** 本文抜粋 **
-------------------------
| 要旨トップ | 目次 | 日本生態学会第63回全国大会 (2016年3月、仙台) 講演要旨
ESJ63 Abstract


一般講演(ポスター発表) P2-323 (Poster presentation)

生物の動画を博物館の標本として収蔵登録する試みと想定される課題

*石田 惣(大阪市立自然史博), 中田兼介(京都女子大), 西 浩孝(豊橋市自然史博), 藪田慎司(帝京科学大)

自然史博物館では多種多量の生物標本を収集し保管している。これは自然をモノで記録する目的でなされてきた。近年、これらを別の視点で利用する研究が展開してきた。例えばDNAや安定同位体、時空間分布といった情報の抽出とその活用である。つまり、体系的に収蔵登録された標本群は、研究者のマイニングによって新たな研究資源になる可能性がある。
-------------------------
** 課題 **
この講演要旨に名前が挙がっている発表者を全員、所属とともに書き出せ。

** データ一覧 **
-------------------------
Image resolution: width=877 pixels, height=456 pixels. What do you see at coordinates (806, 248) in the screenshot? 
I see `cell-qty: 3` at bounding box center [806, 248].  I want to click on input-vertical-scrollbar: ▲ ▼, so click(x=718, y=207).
-------------------------
** 解答 **
- 石田 惣(大阪市立自然史博)
- 中田兼介(京都女子大)
- 西 浩孝(豊橋市自然史博)
- 藪田慎司(帝京科学大)